[Source data]
---

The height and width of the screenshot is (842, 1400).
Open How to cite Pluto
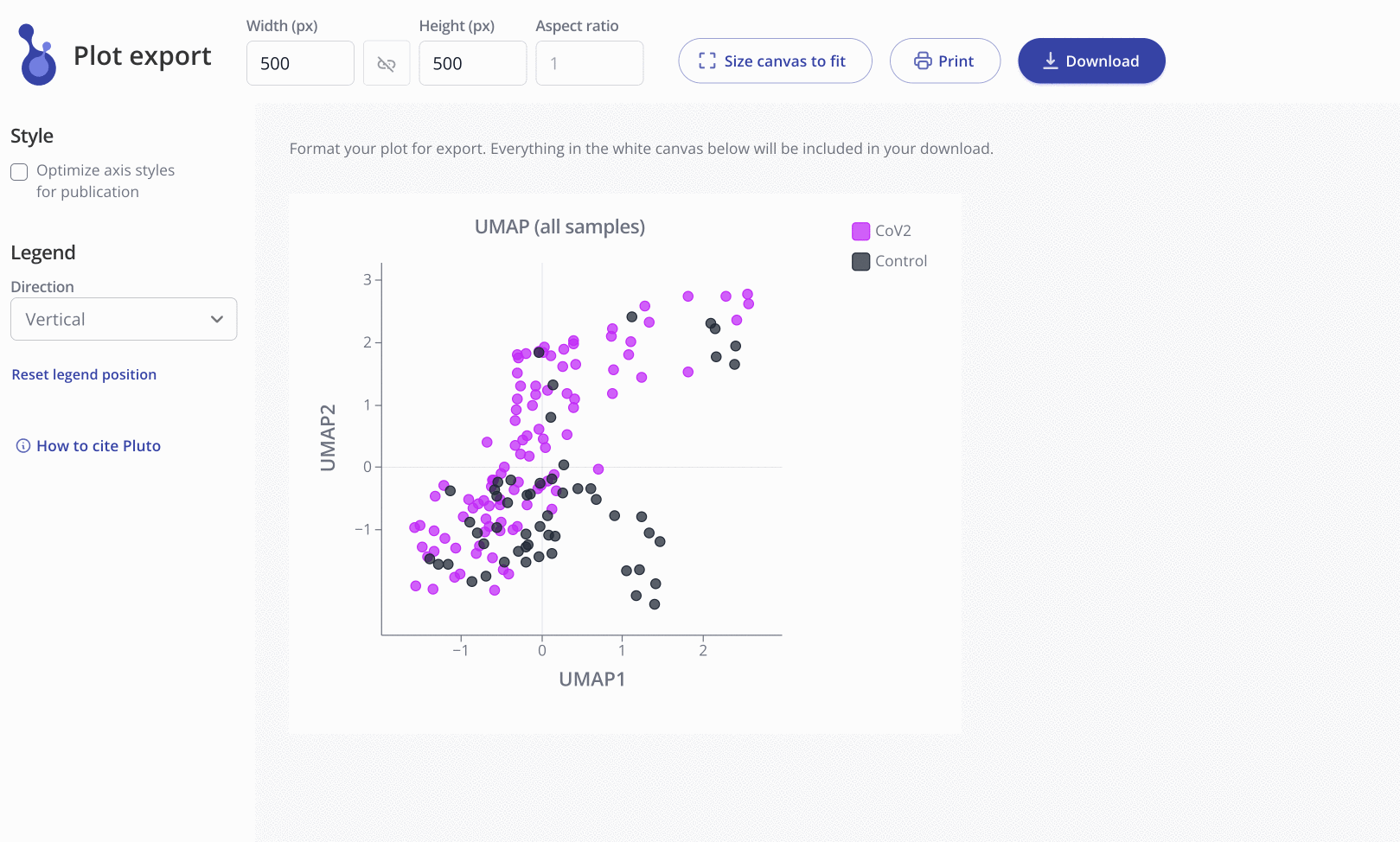pyautogui.click(x=99, y=446)
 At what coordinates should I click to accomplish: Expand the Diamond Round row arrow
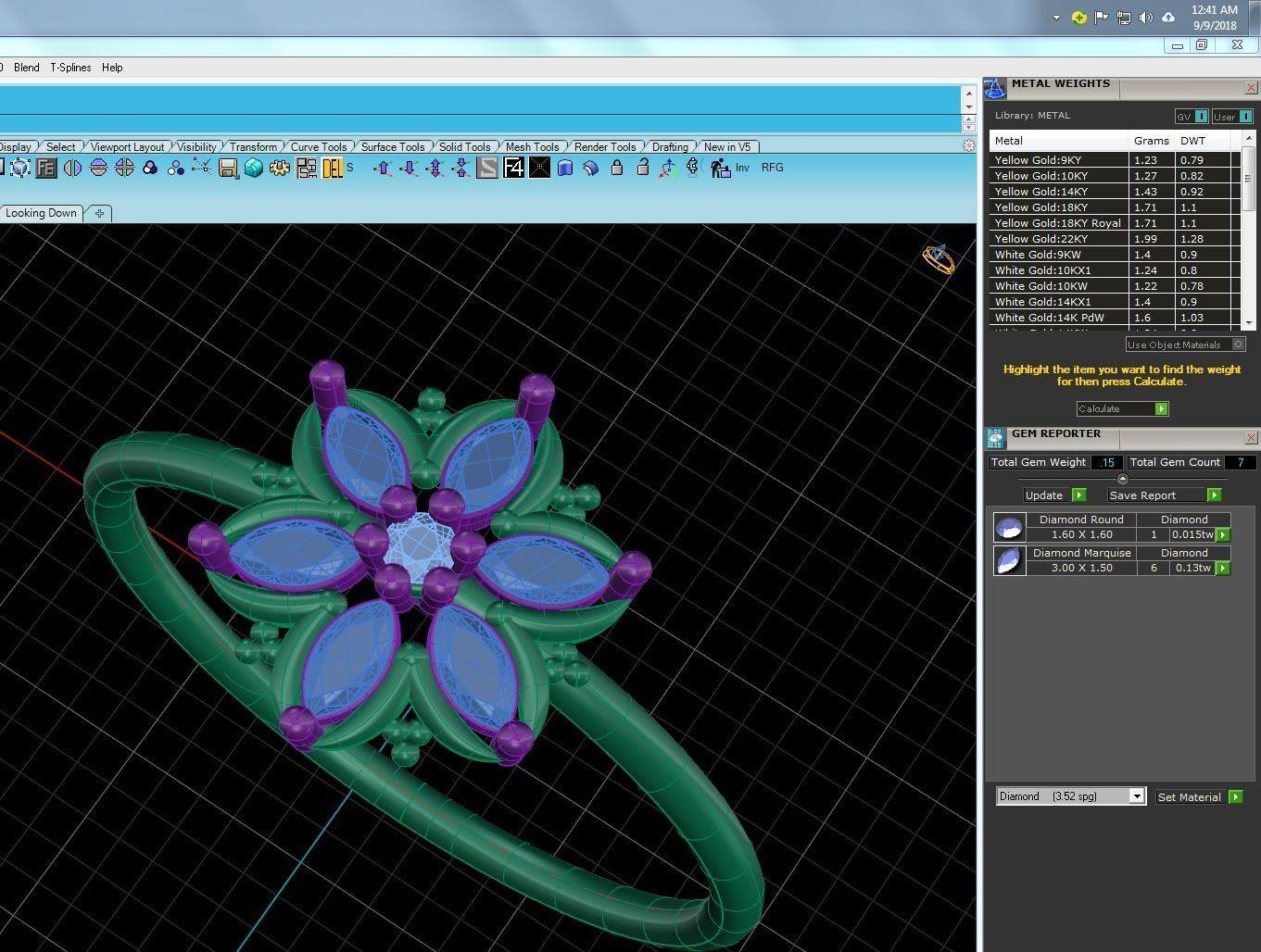(x=1223, y=534)
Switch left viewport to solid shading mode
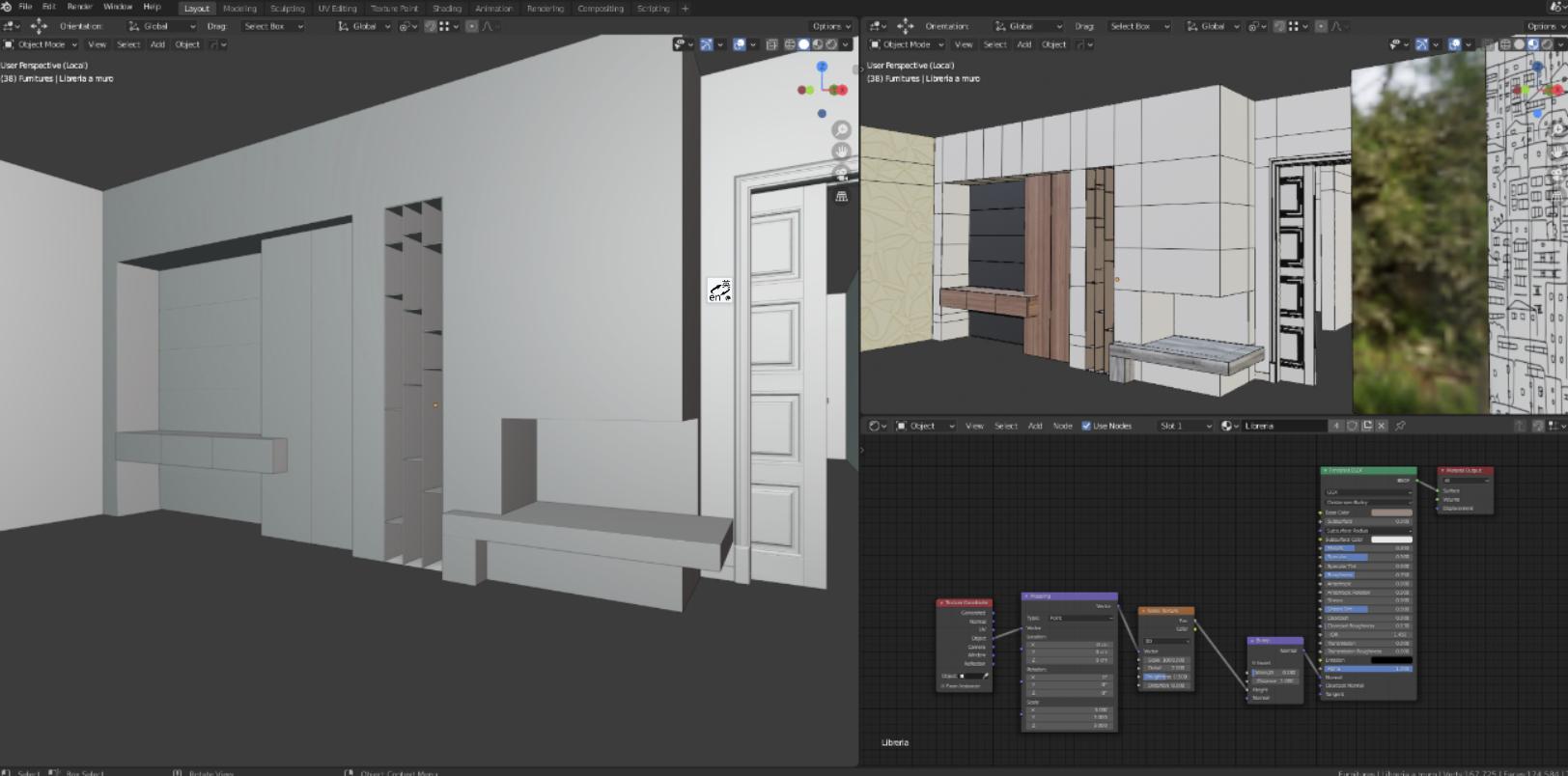The width and height of the screenshot is (1568, 776). (804, 44)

---

* PROBLEM STATEMENT: Give every line of the records above again, exactly, and omit the pictures.

* TASK SOLUTION:
The height and width of the screenshot is (842, 1400).
Open How to cite Pluto
pyautogui.click(x=99, y=446)
 At what coordinates should I click to accomplish: Expand the Diamond Round row arrow
(x=1223, y=534)
Switch left viewport to solid shading mode
The width and height of the screenshot is (1568, 776). (804, 44)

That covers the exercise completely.